With the recent passing of Lucille Clifton, Presidents Day seems the perfect time to consider all the wondrous non-presidents who seem to be launching into space portals like ravens and butterflies: Mary Daly, Marilyn French, Michael Jackson, George Tiller, Eugene Glick, Susan Hill, Jim Carroll, John Updike, J. D. Salinger, Howard Zinn, Alexander McQueen...
Death is becoming a quarterly newsletter. Perhaps this is what it's like to approach 30.
One can only hope their artistry and energy are pollinating here on earth like snow flakes over Mid-Atlantic America, like biodegradable paper, that *we are the ones we've been waiting for.* They are ballroom and break dancing somewhere really neat.
For me, Lucille Clifton was an awesome epiphany in my little writer's life. Her words are easy, elegant, edgy, and evocative.

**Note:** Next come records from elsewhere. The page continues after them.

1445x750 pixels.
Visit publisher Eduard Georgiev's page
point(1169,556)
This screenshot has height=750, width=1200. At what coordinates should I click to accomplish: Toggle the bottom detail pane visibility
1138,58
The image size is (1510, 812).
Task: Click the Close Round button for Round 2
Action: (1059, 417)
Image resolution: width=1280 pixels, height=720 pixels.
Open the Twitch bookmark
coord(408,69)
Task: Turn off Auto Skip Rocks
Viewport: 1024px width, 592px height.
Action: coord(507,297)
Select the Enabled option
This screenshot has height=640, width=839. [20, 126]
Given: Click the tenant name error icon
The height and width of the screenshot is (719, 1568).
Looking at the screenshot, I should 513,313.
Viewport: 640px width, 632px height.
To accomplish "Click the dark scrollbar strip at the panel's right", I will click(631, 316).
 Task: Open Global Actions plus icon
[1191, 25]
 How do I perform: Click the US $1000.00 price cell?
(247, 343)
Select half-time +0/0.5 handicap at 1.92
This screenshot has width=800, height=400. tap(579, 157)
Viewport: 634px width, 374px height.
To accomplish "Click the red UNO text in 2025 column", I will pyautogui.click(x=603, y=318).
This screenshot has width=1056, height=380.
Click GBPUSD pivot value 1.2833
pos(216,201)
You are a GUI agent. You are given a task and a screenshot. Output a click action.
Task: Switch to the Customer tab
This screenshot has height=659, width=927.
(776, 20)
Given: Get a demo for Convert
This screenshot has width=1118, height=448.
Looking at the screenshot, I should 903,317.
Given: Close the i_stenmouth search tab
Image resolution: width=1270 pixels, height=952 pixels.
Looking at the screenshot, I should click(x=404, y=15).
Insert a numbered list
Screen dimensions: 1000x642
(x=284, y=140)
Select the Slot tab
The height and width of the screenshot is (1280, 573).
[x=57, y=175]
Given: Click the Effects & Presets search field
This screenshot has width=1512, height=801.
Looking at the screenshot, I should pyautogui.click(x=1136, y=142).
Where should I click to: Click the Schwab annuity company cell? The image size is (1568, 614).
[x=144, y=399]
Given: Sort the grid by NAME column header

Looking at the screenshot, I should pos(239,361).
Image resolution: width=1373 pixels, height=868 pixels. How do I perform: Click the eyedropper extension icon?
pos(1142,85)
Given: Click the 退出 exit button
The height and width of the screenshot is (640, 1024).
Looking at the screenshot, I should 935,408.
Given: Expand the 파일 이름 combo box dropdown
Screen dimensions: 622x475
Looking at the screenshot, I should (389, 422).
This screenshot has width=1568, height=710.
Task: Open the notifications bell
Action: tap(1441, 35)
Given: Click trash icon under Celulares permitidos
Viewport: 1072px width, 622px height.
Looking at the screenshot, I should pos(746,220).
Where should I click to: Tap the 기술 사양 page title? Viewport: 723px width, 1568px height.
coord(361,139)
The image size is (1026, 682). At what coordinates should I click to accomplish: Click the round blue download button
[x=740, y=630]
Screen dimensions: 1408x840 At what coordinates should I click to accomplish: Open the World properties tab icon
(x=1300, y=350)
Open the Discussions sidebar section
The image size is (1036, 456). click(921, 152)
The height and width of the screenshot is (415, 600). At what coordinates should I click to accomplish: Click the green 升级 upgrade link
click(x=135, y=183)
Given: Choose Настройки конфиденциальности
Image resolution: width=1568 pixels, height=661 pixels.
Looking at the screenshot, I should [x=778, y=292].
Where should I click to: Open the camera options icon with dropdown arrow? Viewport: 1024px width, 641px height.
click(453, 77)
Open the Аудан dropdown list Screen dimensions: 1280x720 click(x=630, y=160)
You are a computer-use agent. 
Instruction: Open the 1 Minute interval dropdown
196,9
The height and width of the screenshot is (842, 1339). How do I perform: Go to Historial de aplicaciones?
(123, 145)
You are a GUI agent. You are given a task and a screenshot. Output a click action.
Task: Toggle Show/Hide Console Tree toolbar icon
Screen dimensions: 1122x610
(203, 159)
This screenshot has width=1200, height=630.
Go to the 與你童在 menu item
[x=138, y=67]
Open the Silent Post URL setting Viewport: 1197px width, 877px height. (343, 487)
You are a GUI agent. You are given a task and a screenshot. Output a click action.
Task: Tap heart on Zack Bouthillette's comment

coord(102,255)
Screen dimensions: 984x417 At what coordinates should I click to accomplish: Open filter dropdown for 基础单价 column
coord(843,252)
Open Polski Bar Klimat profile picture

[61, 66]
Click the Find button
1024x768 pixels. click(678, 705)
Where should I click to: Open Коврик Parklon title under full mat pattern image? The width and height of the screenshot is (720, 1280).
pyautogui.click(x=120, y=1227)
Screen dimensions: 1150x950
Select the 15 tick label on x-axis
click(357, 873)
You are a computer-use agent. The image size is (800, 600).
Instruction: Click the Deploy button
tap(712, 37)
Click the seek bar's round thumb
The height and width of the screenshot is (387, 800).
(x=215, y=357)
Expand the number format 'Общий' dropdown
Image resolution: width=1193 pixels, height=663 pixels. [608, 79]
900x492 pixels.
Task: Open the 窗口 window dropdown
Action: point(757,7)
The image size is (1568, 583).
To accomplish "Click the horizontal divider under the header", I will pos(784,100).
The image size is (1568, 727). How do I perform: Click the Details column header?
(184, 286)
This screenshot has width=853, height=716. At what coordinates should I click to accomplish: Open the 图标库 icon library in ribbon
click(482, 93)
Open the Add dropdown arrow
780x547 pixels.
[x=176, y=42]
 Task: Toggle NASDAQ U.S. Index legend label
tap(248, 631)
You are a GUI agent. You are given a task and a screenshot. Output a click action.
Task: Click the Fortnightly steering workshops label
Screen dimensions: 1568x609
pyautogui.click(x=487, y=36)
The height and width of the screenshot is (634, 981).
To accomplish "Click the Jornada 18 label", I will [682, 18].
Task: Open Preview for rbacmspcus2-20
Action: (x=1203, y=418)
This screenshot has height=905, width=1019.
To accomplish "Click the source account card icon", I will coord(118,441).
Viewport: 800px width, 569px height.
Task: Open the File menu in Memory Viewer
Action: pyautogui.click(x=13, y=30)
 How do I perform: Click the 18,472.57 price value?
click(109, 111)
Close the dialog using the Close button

Essential and necessary.
So, her poetry:
Homage to My Hips
these hips are big hips.
they need space to
move around in.
they don't fit into little
petty places. these hips
are free hips.
they don't like to be held back.
these hips have never been enslaved,
they go where they want to go
they do what they want to do.
these hips are mighty hips.
these hips are magic hips.
i have known them
to put a spell on a man and
spin him like a top
won't you celebrate with me
won't you celebrate with me
what i have shaped into
a kind of life? i had no model.
born in babylon
both nonwhite and woman
what did i see to be except myself?
i made it up
here on this bridge between
starshine and clay,
my one hand holding tight
my one hand; come celebrate
with me that everyday
something has tried to kill me
and has failed.
There is a girl inside
There is a girl inside.
She is randy as a wolf.
She will not walk away and leave these bones
to an old woman.
She is a green tree in a forest of kindling.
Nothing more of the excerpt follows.